= The problem =
Extend the piece below on being from Northern Ireland and backing the Republic of Ireland, writing on from its final sentence.

= Text block =
►
In light of the booing that could be heard as the anthem of Northern Ireland played ahead of last night's friendly in Dublin, we revisit a piece written during the 2016 European Championships.
- Originally published June 24, 2016
I am from Northern Ireland. I am proud to be from that small region of the world, proud to be a 'Nordie'.
Proud to sound like a train foghorn, to say 'aye' and to constantly amuse people from the south side of the border with my pronunciations of words like 'chicken' and 'situation'. Paddy Barnes and Michael Conlan, Rory McIlroy and George Best, Liam Neeson and Seamus Heaney, Michael McLaverty and Stiff Little Fingers - I am proud to be from the same curious, utterly unique part of the world as them.
A place with its own sense of humour, way of being, its own personality.
People from the North have a dark humour, borne of a past that has experienced proper darkness. An admirable stoicism and perseverance; a toughness but yet an incredible level of loyalty and kindness to those around them. A firm sense of reality and yet a twinkle in the eye, a love of parody and irony, a great ability to laugh at oneself and a real, tangible, strong sense of home. And I am fiercely proud of all of these things. Of being from Northern Ireland.
And yet, this weekend, my loyalties lie with the Republic of Ireland.
◄
= Supplied material =
►
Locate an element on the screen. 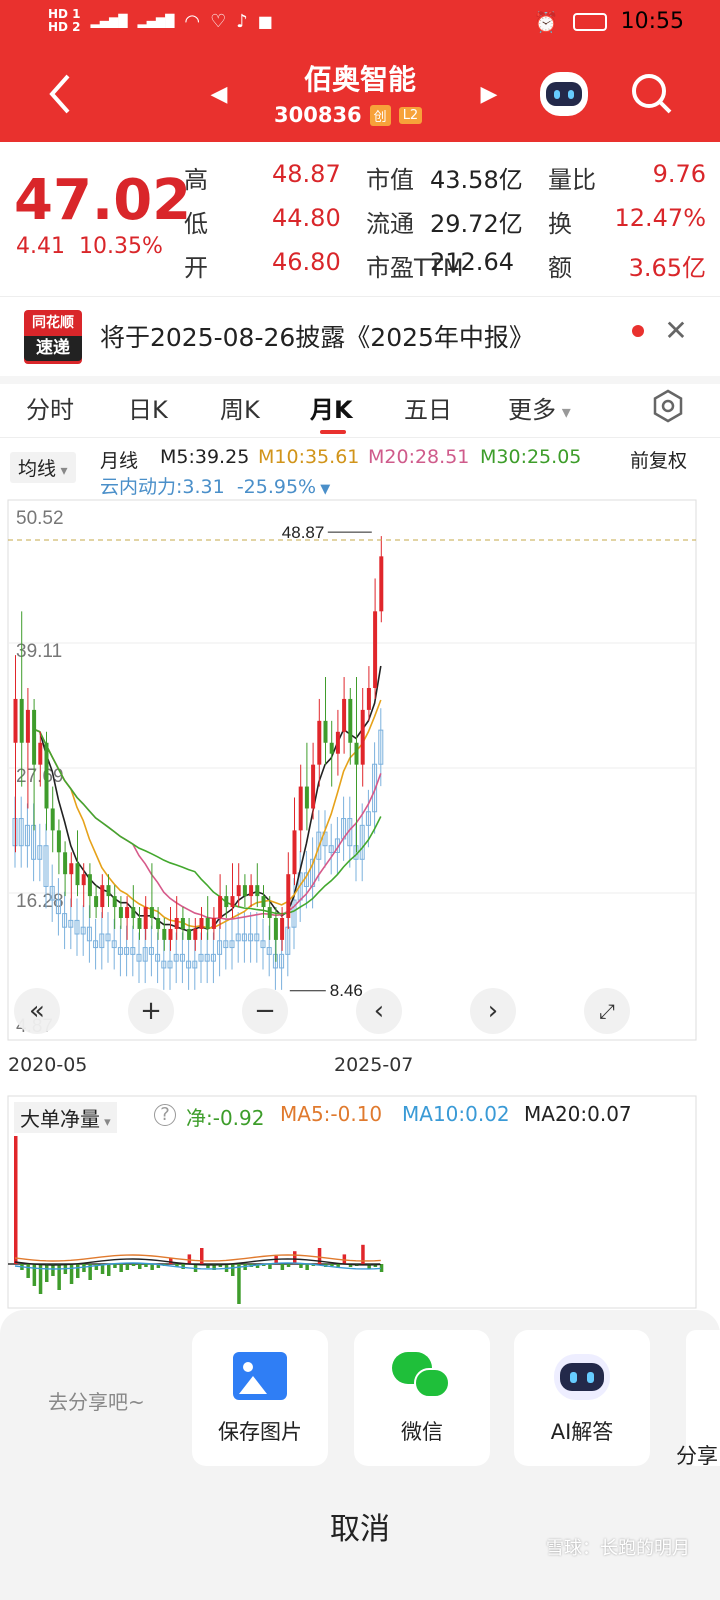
◄
= Response box =
It is something that confuses friends and colleagues somewhat in the Republic. That I regularly attend Republic games but have never set foot in Windsor Park, where Northern Ireland play; that I grew up five minutes away from Windsor, could hear the cheers of the fans during famous wins over Spain and England ('Healy! Healy!') but never felt any affection towards the team; that my emotions are directed towards players from Dublin rather than Belfast.
The current Northern Ireland team is managed by a Catholic, Michael O'Neill, who played minor Gaelic football for Antrim, my own county. Niall McGinn, a Republic of Ireland fan and Catholic who could easily be playing Gaelic football for Tyrone instead of professional football, scored their second goal against Ukraine in their Group C clash. Not so long ago Paddy McCourt, then of Celtic - a club traditionally supported in Ireland by Irish Catholics - was the toast of Windsor after a virtuoso performance against the Faroe Islands. Things are changing. It is now far easier for someone from the Catholic community of Belfast to support Northern Ireland, to want them to do well.
As I wrote in a piece earlier on in the Euros, a lot has changed since I was growing up in Belfast as a member of the Irish Catholic community. But this does not mean that there will be a sudden orgy of delight and exaltation along the Falls Road in Belfast or in the Creggan Estate in Derry (where James McClean is from) if Northern Ireland score on Saturday.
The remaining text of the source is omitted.